Few expected that the country's trade surplus could continue to expand to serve as a major growth engine for the Chinese economy. The added stress the central government placed on boosting domestic consumption clearly revealed a growing sense of anxiety about the possible negative impact a shrinking trade surplus may exert on the country's GDP growth this year. As extensive investment growth is increasingly deemed undesirable during the country's pursuit of sustainable development, domestic consumption has naturally been highlighted as the alternative source of growth in case that trade surplus stops surging.

However, China's trade sector has defied all these predictions and notched up a strong performance in the first half of the year. This indicates that policy-makers and most observers at home and abroad may have missed or underestimated the underlying driving force behind China's trade growth.

Upon the release of China's latest trade figures, foreign observers were quick to point out that the new record trade surplus would renew pressure for a further revaluation of the renminbi.

Meanwhile, there are also domestic concerns about a ballooning trade surplus and current account that might counter the central government's effort to squeeze credit and cool down the sizzling economy.

It has been reported that the Ministry of Commerce is considering cutting export tax rebate rates in order to discourage certain exports.

All such concerns appeared warranted in the sense that China's trade growth is directly and closely related to other major economic problems the country faces.

But a swelling trade surplus does not have to be the cause of these problems. Hence, reining in the growing trade surplus will not help address them.

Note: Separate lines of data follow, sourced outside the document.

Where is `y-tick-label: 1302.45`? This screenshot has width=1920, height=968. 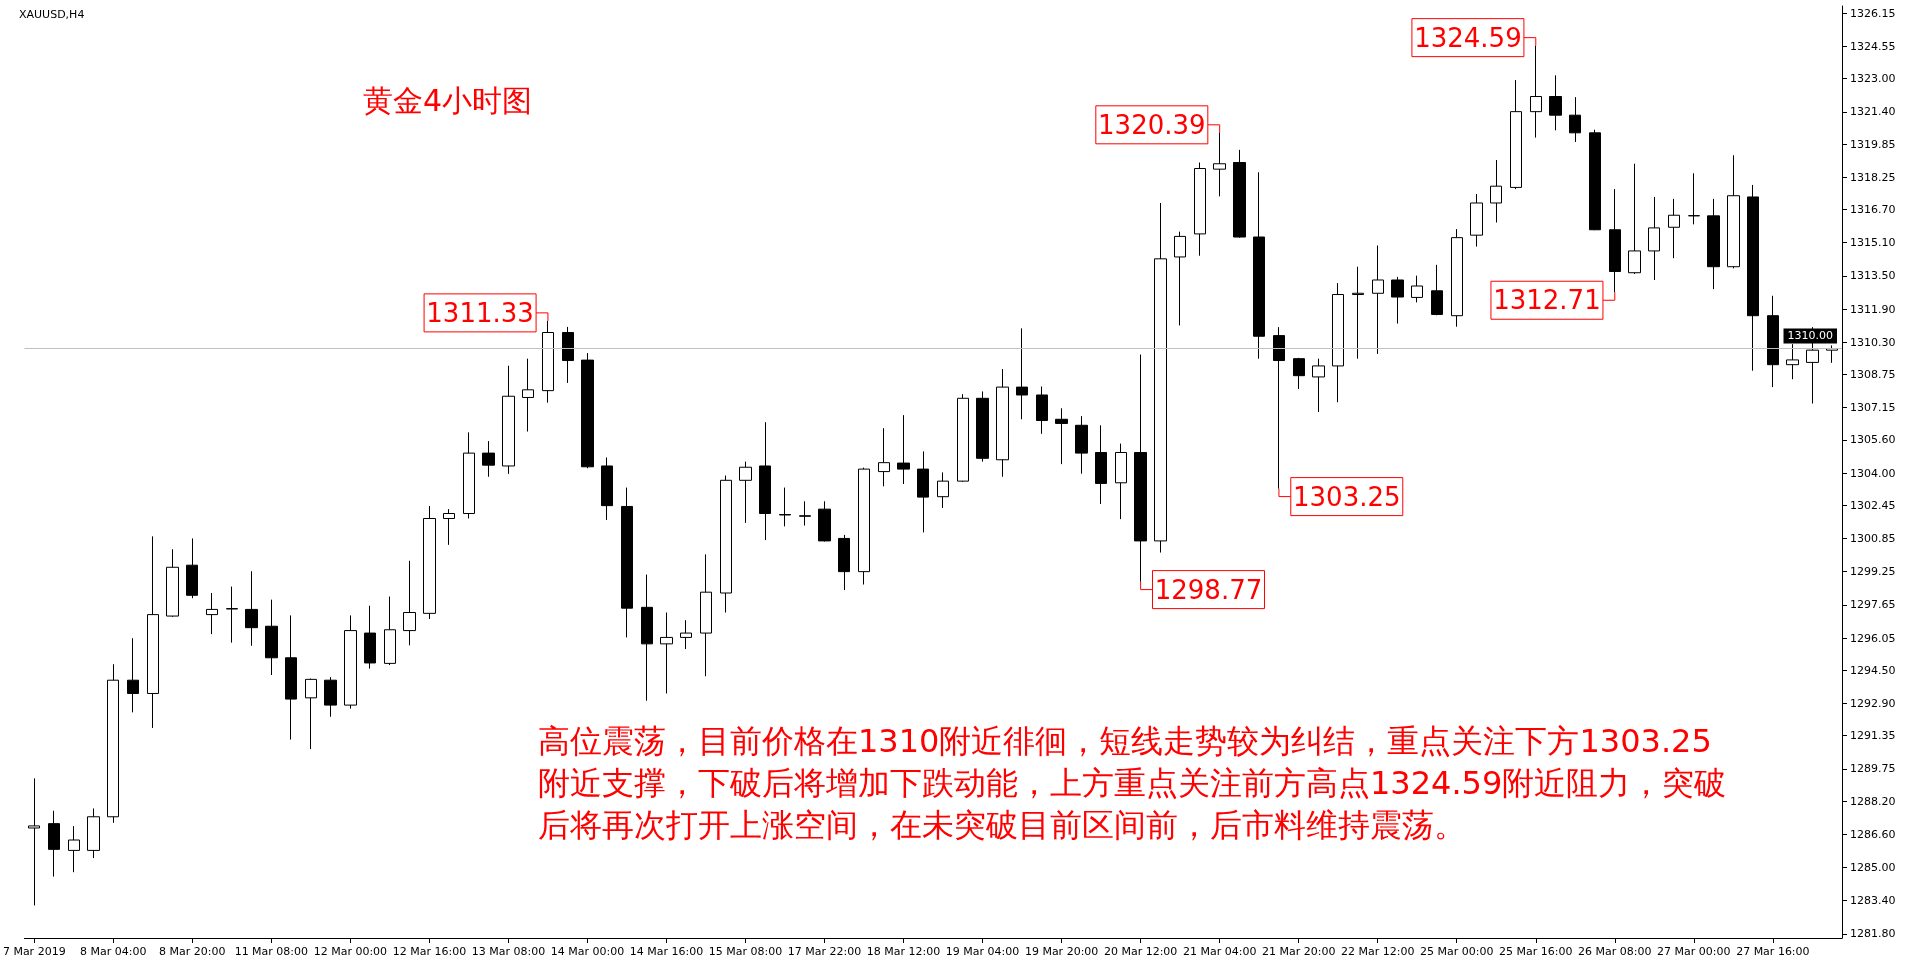
y-tick-label: 1302.45 is located at coordinates (1873, 505).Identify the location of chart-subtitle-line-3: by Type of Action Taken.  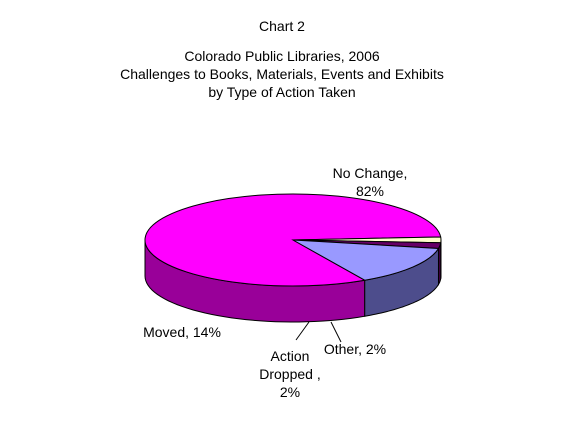
(282, 92).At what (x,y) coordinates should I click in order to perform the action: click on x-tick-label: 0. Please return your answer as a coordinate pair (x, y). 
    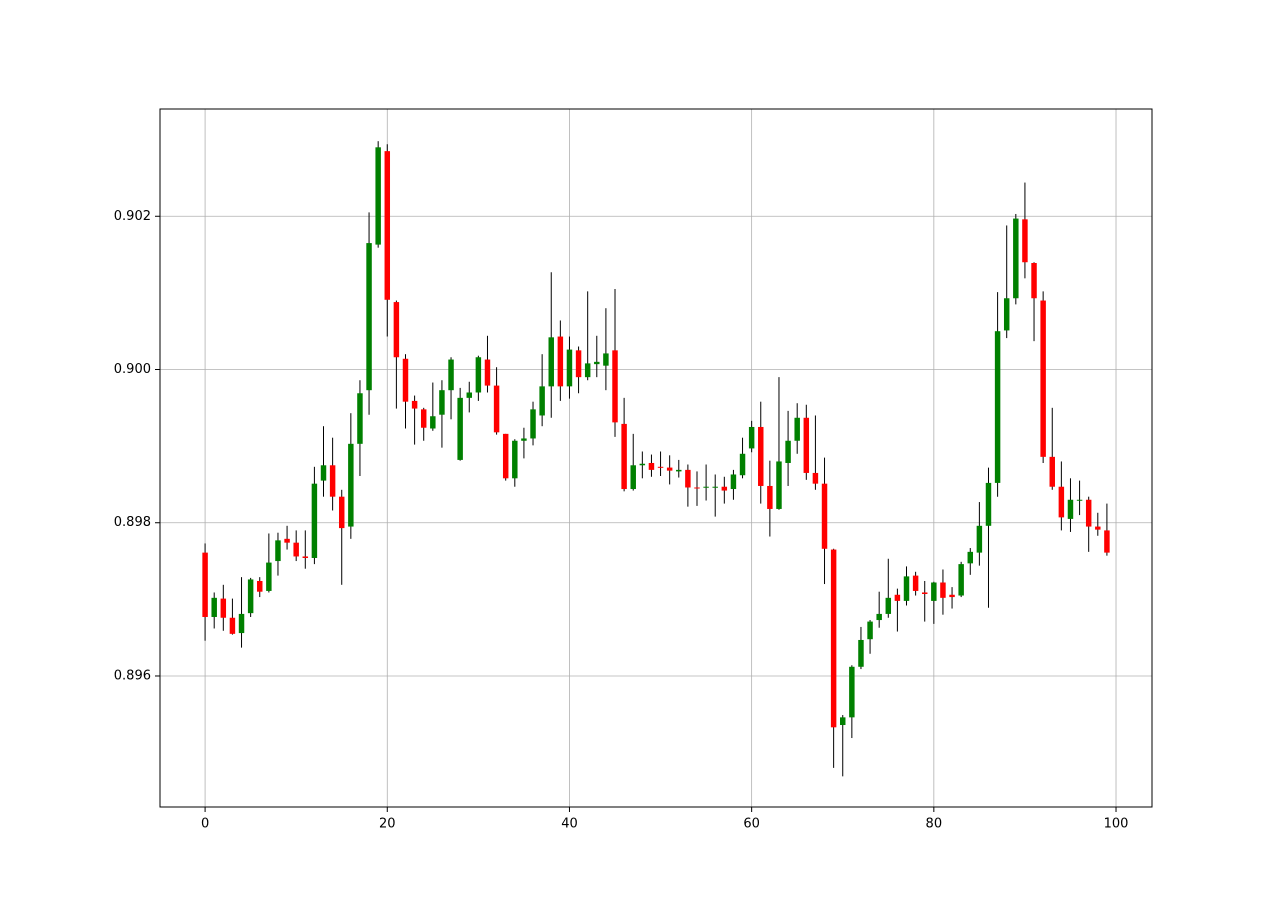
    Looking at the image, I should click on (205, 824).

Instead, the trend of accelerated exports and relatively slower imports may be an inevitable result of the rapidly changed status of China in the global trading system.

As an emerging global manufacturing centre, China is bound to attract more overseas companies to build processing plants here. Nearly 90 per cent of the country's trade surplus has come from processing trade since 2000, while over 70 per cent of the surplus came from foreign-invested firms.

Policy-makers should have a firm grasp of the changing structure of the country's trade sector. The record trade surplus is only a result of such changes spawned by both China's comparative advantages and deepened globalization.